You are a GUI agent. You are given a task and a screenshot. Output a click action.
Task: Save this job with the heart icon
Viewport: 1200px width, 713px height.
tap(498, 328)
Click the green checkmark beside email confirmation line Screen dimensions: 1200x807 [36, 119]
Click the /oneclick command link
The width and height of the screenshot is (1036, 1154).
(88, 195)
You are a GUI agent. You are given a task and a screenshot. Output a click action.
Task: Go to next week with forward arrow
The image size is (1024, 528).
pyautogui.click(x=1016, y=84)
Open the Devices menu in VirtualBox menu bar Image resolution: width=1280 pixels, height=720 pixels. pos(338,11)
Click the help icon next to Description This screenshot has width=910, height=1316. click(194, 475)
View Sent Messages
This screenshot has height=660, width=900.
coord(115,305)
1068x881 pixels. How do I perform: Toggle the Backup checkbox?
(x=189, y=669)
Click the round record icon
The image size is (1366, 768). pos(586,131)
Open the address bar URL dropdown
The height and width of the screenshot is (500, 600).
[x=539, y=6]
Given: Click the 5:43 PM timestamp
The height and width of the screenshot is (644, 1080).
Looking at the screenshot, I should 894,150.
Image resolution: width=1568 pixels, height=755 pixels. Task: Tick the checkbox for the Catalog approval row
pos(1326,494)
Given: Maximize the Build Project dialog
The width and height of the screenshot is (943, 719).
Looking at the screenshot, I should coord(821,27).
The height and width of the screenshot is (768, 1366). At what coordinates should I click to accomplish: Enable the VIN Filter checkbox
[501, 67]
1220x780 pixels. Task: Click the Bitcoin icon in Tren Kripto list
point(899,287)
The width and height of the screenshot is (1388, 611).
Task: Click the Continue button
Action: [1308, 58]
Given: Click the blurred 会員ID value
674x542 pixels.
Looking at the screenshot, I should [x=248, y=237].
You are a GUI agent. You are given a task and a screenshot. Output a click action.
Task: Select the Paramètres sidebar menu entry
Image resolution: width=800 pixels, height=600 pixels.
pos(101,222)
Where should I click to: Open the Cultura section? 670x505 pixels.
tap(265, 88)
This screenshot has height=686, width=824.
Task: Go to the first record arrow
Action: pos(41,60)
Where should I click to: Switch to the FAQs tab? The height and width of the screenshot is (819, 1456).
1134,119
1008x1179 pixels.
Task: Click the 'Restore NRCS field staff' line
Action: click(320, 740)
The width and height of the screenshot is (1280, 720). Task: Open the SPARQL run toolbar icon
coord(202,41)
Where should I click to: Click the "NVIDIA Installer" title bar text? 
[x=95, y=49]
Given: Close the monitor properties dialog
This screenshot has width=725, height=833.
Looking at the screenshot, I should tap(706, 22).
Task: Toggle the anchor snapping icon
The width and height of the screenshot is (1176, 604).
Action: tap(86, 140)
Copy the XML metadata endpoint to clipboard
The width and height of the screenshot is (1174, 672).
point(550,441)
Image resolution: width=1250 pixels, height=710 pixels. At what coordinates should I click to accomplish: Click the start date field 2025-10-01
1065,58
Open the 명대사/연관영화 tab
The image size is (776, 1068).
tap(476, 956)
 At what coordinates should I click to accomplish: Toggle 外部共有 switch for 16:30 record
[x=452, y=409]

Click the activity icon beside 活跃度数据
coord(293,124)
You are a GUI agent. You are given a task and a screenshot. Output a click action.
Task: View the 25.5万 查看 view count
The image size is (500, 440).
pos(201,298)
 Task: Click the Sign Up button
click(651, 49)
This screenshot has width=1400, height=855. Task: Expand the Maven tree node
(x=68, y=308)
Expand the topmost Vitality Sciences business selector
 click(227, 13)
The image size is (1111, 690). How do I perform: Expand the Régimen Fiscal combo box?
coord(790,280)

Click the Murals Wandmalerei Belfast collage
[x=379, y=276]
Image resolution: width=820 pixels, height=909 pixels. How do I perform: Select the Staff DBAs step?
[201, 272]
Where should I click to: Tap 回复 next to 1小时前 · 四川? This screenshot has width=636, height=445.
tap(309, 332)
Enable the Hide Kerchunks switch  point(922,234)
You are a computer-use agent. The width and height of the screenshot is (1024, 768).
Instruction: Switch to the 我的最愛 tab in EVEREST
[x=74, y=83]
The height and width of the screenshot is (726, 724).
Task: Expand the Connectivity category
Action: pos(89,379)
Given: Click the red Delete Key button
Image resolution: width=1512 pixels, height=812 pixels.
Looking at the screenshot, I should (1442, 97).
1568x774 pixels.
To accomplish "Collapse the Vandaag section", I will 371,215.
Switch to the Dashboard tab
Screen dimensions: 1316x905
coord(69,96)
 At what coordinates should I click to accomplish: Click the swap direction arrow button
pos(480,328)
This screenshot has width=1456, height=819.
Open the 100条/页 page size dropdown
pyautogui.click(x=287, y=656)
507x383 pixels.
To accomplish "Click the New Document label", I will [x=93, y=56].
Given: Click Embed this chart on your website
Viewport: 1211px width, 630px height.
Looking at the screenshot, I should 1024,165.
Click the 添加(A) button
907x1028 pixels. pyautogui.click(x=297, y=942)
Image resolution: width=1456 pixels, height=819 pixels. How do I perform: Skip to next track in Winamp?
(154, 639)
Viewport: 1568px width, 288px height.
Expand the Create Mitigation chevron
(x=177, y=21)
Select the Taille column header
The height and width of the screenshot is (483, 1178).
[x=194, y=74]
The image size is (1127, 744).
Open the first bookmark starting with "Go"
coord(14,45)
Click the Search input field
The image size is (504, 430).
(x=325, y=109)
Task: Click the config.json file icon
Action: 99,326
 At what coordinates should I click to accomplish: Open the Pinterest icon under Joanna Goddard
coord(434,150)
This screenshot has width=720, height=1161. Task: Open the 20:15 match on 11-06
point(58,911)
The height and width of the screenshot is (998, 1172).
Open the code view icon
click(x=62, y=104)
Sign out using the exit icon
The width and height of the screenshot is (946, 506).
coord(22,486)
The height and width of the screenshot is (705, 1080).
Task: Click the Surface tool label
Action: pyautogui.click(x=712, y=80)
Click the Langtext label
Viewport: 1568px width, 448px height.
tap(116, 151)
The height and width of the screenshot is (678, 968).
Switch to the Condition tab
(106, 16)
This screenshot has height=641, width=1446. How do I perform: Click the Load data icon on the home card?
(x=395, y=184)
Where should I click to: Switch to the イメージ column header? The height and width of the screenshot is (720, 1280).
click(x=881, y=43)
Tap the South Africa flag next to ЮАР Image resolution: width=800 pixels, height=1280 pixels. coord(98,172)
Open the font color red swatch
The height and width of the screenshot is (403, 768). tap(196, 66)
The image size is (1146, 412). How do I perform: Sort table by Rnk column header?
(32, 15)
----
Format the data above as a JSON list of strings, one string per line, skipping any blank lines.

## RESPONSE BELOW
[
  "You are a GUI agent. You are given a task and a screenshot. Output a click action.",
  "Task: Save this job with the heart icon",
  "Viewport: 1200px width, 713px height.",
  "tap(498, 328)",
  "Click the green checkmark beside email confirmation line Screen dimensions: 1200x807 [36, 119]",
  "Click the /oneclick command link",
  "The width and height of the screenshot is (1036, 1154).",
  "(88, 195)",
  "You are a GUI agent. You are given a task and a screenshot. Output a click action.",
  "Task: Go to next week with forward arrow",
  "The image size is (1024, 528).",
  "pyautogui.click(x=1016, y=84)",
  "Open the Devices menu in VirtualBox menu bar Image resolution: width=1280 pixels, height=720 pixels. pos(338,11)",
  "Click the help icon next to Description This screenshot has width=910, height=1316. click(194, 475)",
  "View Sent Messages",
  "This screenshot has height=660, width=900.",
  "coord(115,305)",
  "1068x881 pixels. How do I perform: Toggle the Backup checkbox?",
  "(x=189, y=669)",
  "Click the round record icon",
  "The image size is (1366, 768). pos(586,131)",
  "Open the address bar URL dropdown",
  "The height and width of the screenshot is (500, 600).",
  "[x=539, y=6]",
  "Given: Click the 5:43 PM timestamp",
  "The height and width of the screenshot is (644, 1080).",
  "Looking at the screenshot, I should 894,150.",
  "Image resolution: width=1568 pixels, height=755 pixels. Task: Tick the checkbox for the Catalog approval row",
  "pos(1326,494)",
  "Given: Maximize the Build Project dialog",
  "The width and height of the screenshot is (943, 719).",
  "Looking at the screenshot, I should coord(821,27).",
  "The height and width of the screenshot is (768, 1366). At what coordinates should I click to accomplish: Enable the VIN Filter checkbox",
  "[501, 67]",
  "1220x780 pixels. Task: Click the Bitcoin icon in Tren Kripto list",
  "point(899,287)",
  "The width and height of the screenshot is (1388, 611).",
  "Task: Click the Continue button",
  "Action: [1308, 58]",
  "Given: Click the blurred 会員ID value",
  "674x542 pixels.",
  "Looking at the screenshot, I should [x=248, y=237].",
  "You are a GUI agent. You are given a task and a screenshot. Output a click action.",
  "Task: Select the Paramètres sidebar menu entry",
  "Image resolution: width=800 pixels, height=600 pixels.",
  "pos(101,222)",
  "Where should I click to: Open the Cultura section? 670x505 pixels.",
  "tap(265, 88)",
  "This screenshot has height=686, width=824.",
  "Task: Go to the first record arrow",
  "Action: pos(41,60)",
  "Where should I click to: Switch to the FAQs tab? The height and width of the screenshot is (819, 1456).",
  "1134,119",
  "1008x1179 pixels.",
  "Task: Click the 'Restore NRCS field staff' line",
  "Action: click(320, 740)",
  "The width and height of the screenshot is (1280, 720). Task: Open the SPARQL run toolbar icon",
  "coord(202,41)",
  "Where should I click to: Click the \"NVIDIA Installer\" title bar text? ",
  "[x=95, y=49]",
  "Given: Close the monitor properties dialog",
  "This screenshot has width=725, height=833.",
  "Looking at the screenshot, I should tap(706, 22).",
  "Task: Toggle the anchor snapping icon",
  "The width and height of the screenshot is (1176, 604).",
  "Action: tap(86, 140)",
  "Copy the XML metadata endpoint to clipboard",
  "The width and height of the screenshot is (1174, 672).",
  "point(550,441)",
  "Image resolution: width=1250 pixels, height=710 pixels. At what coordinates should I click to accomplish: Click the start date field 2025-10-01",
  "1065,58",
  "Open the 명대사/연관영화 tab",
  "The image size is (776, 1068).",
  "tap(476, 956)",
  " At what coordinates should I click to accomplish: Toggle 外部共有 switch for 16:30 record",
  "[x=452, y=409]",
  "Click the activity icon beside 活跃度数据",
  "coord(293,124)",
  "You are a GUI agent. You are given a task and a screenshot. Output a click action.",
  "Task: View the 25.5万 查看 view count",
  "The image size is (500, 440).",
  "pos(201,298)",
  " Task: Click the Sign Up button",
  "click(651, 49)",
  "This screenshot has width=1400, height=855. Task: Expand the Maven tree node",
  "(x=68, y=308)",
  "Expand the topmost Vitality Sciences business selector",
  " click(227, 13)",
  "The image size is (1111, 690). How do I perform: Expand the Régimen Fiscal combo box?",
  "coord(790,280)",
  "Click the Murals Wandmalerei Belfast collage",
  "[x=379, y=276]",
  "Image resolution: width=820 pixels, height=909 pixels. How do I perform: Select the Staff DBAs step?",
  "[201, 272]",
  "Where should I click to: Tap 回复 next to 1小时前 · 四川? This screenshot has width=636, height=445.",
  "tap(309, 332)",
  "Enable the Hide Kerchunks switch  point(922,234)",
  "You are a computer-use agent. The width and height of the screenshot is (1024, 768).",
  "Instruction: Switch to the 我的最愛 tab in EVEREST",
  "[x=74, y=83]",
  "The height and width of the screenshot is (726, 724).",
  "Task: Expand the Connectivity category",
  "Action: pos(89,379)",
  "Given: Click the red Delete Key button",
  "Image resolution: width=1512 pixels, height=812 pixels.",
  "Looking at the screenshot, I should (1442, 97).",
  "1568x774 pixels.",
  "To accomplish \"Collapse the Vandaag section\", I will 371,215.",
  "Switch to the Dashboard tab",
  "Screen dimensions: 1316x905",
  "coord(69,96)",
  " At what coordinates should I click to accomplish: Click the swap direction arrow button",
  "pos(480,328)",
  "This screenshot has width=1456, height=819.",
  "Open the 100条/页 page size dropdown",
  "pyautogui.click(x=287, y=656)",
  "507x383 pixels.",
  "To accomplish \"Click the New Document label\", I will [x=93, y=56].",
  "Given: Click Embed this chart on your website",
  "Viewport: 1211px width, 630px height.",
  "Looking at the screenshot, I should 1024,165.",
  "Click the 添加(A) button",
  "907x1028 pixels. pyautogui.click(x=297, y=942)",
  "Image resolution: width=1456 pixels, height=819 pixels. How do I perform: Skip to next track in Winamp?",
  "(154, 639)",
  "Viewport: 1568px width, 288px height.",
  "Expand the Create Mitigation chevron",
  "(x=177, y=21)",
  "Select the Taille column header",
  "The height and width of the screenshot is (483, 1178).",
  "[x=194, y=74]",
  "The image size is (1127, 744).",
  "Open the first bookmark starting with \"Go\"",
  "coord(14,45)",
  "Click the Search input field",
  "The image size is (504, 430).",
  "(x=325, y=109)",
  "Task: Click the config.json file icon",
  "Action: 99,326",
  " At what coordinates should I click to accomplish: Open the Pinterest icon under Joanna Goddard",
  "coord(434,150)",
  "This screenshot has width=720, height=1161. Task: Open the 20:15 match on 11-06",
  "point(58,911)",
  "The height and width of the screenshot is (998, 1172).",
  "Open the code view icon",
  "click(x=62, y=104)",
  "Sign out using the exit icon",
  "The width and height of the screenshot is (946, 506).",
  "coord(22,486)",
  "The height and width of the screenshot is (705, 1080).",
  "Task: Click the Surface tool label",
  "Action: pyautogui.click(x=712, y=80)",
  "Click the Langtext label",
  "Viewport: 1568px width, 448px height.",
  "tap(116, 151)",
  "The height and width of the screenshot is (678, 968).",
  "Switch to the Condition tab",
  "(106, 16)",
  "This screenshot has height=641, width=1446. How do I perform: Click the Load data icon on the home card?",
  "(x=395, y=184)",
  "Where should I click to: Switch to the イメージ column header? The height and width of the screenshot is (720, 1280).",
  "click(x=881, y=43)",
  "Tap the South Africa flag next to ЮАР Image resolution: width=800 pixels, height=1280 pixels. coord(98,172)",
  "Open the font color red swatch",
  "The height and width of the screenshot is (403, 768). tap(196, 66)",
  "The image size is (1146, 412). How do I perform: Sort table by Rnk column header?",
  "(32, 15)"
]